EDR denounces freight delays that cost operations dearly
Exporters, importers and logistics companies are frustrated by the Ethio-Djibouti Railway’s (EDR) exorbitant demurrage charges for minor delays. As an alternative to rail transport, a significant number of companies are turning to trucking.
Currently, the railway company penalizes 32,000 birr per car if it is delayed for nine hours at the port of Djibouti or at Endode station, the departure point near Addis Ababa.
The penalty reaches up to 42,000 birr if a car is delayed for 12 hours. The billing rate also varies from customer to customer.
“After the wagon arrives in Djibouti or Endode, it takes a few hours before the cargo is unloaded. The penalty mounts very quickly. They want the containers to be unloaded immediately after the wagon arrives at its destination,” said an official from one of the major logistics companies in Ethiopia.
The manager says it is difficult to unload or load exactly when the car arrives. “There are also various issues that are delaying our operations.”
The penalty is double the cost of rail transport between Djibouti and Ethiopia. Shipping a 40ft container from Ethiopia to Djibouti costs 17,206 birr, while two 20ft containers cost 17,506 birr.
“The cost of rail transport between Ethiopia and Djibouti is cheaper than that of trucks. It’s also safer and faster. However, demurrage charges have become a big headache for us. We’ve been complaining to EDR for months,” said an exporter who spoke to The journalist on condition of anonymity. “But currently we have switched to using trucks.”
However, according to EDR officials, the source of the problem is mainly forwarding companies and freight owners.
“We have analyzed most of the causes of these complaints. But the source of complaints is usually the cargo owners themselves. There are tons of paperwork delaying our wagons in Ethiopia and Djibouti, including LCs, customs and other documentation processes,” a senior EDR official said.
The official says there are also challenges until the cargo arrives at the stations. “All of these challenges should not concern EDR. The central bank, customs commission, carriers, cargo owners and other stakeholders should perform their duties on time. The EDR cannot take responsibility for the ineffectiveness of other institutions.
A car must arrive according to the railway schedule. But exporters and importers usually don’t keep time. If a car is delayed even for an hour, it has a huge impact on the EDR, according to the official.
“The ships in Djibouti cannot wait for us. They always operate on a schedule. So when they miss our cargo, it’s a huge cost to EDR. That’s why we have to put pressure on shipowners to be precise. Otherwise, the whole system fails to interface with the sea shipping system.

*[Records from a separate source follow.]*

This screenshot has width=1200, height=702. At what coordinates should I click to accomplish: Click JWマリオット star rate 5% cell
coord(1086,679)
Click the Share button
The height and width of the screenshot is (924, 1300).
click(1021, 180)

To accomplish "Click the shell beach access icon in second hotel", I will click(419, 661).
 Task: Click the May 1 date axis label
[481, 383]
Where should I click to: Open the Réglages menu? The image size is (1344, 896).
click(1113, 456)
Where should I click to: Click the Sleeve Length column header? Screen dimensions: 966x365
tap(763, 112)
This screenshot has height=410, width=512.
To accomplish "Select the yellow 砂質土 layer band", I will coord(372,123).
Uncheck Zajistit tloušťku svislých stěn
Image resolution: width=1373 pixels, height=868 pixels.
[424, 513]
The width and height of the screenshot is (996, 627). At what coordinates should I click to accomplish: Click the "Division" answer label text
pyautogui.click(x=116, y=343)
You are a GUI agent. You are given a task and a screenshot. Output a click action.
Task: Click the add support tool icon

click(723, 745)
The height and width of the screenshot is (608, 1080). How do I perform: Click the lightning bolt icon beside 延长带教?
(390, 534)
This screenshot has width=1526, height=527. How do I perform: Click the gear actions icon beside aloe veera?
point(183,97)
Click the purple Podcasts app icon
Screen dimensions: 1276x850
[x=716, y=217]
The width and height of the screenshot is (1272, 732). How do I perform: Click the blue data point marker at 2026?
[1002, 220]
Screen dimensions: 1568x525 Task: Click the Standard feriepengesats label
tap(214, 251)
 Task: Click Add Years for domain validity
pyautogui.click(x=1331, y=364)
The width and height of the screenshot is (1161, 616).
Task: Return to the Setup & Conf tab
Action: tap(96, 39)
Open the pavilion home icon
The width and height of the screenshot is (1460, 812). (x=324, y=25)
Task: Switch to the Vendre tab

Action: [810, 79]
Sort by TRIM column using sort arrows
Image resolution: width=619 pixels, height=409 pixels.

Our wagons take a maximum of 15 hours to reach Djibouti,” the official said.
As it is known when ships should pick up containers at the port of Djibouti, the official said, all customers are informed of the precise schedule in advance. “Land and sea schedules must be aligned. To avoid any delay, we must maintain a severe sanction for exporters and importers. »
On the other hand, cargo owners, central bank, customs and other stakeholders accuse each other. Of course, freight owners do not know or undertake the background of the import-export process since they outsource the task to freight forwarders.
Most Ethiopian import/export companies outsource almost all tasks to freight forwarders, who finalize everything from paperwork to delivering the cargo.
Just as Ethiopian exporters and importers are represented by Ethiopian forwarders, there are counter forwarders on the Djiboutian side. Ethiopian freight forwarders usually email or phone their Djiboutian counterparts to tell them that they have shipped goods from Ethiopia and vice versa.
However, Ethiopian freight forwarders have no control as it is difficult to find information regarding the process in Djibouti, which also contributes to delays.